El problema de un corazón roto no es solo el dolor que deja, sino las dudas que arrastra consigo. Desde que te fuiste, la pregunta más cruel no ha sido “¿por qué me dejaste?”, sino “¿qué me faltó para que quisieras quedarte?”.
Me convertí en mi propio enemigo. Cada vez que me miro en el espejo, ya no busco reconocerme, busco defectos. Busco esa imperfección que quizá te empujó lejos, como si encontrarla pudiera justificar tu ausencia.
La mentira que sembraste no terminó contigo, se quedó conmigo.
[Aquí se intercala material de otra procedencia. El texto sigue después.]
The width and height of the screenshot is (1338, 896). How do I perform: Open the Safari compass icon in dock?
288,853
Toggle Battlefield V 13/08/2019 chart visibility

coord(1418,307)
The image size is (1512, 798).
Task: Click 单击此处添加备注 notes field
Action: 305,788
Creció en mis pensamientos, me convenció de que no valgo, de que soy fácil de reemplazar, de que siempre habrá alguien mejor, más fuerte, más digno de amor que yo.
Me comparo con fantasmas: con las personas que imagino en tus brazos, con los recuerdos que seguro no guardaste, con todo aquello que nunca fui. Y me pierdo en esas comparaciones, como si el vacío no fuera suficiente castigo.
La inseguridad es una sombra que no se va. Se sienta conmigo a la mesa, camina detrás de mí, me habla en las noches más silenciosas. Me recuerda que, aunque tú ya no estés, tu voz aún dicta mis pensamientos.
Quisiera arrancar tu recuerdo, pero ¿cómo se arranca lo que ya se volvió parte de uno mismo?
Quisiera volver a confiar, pero ¿cómo confiar en alguien más si no puedo ni confiar en mí?
El desamor no termina cuando la otra persona se va. Termina cuando uno logra dejar de pelear consigo mismo. Y yo… todavía no gano esa guerra.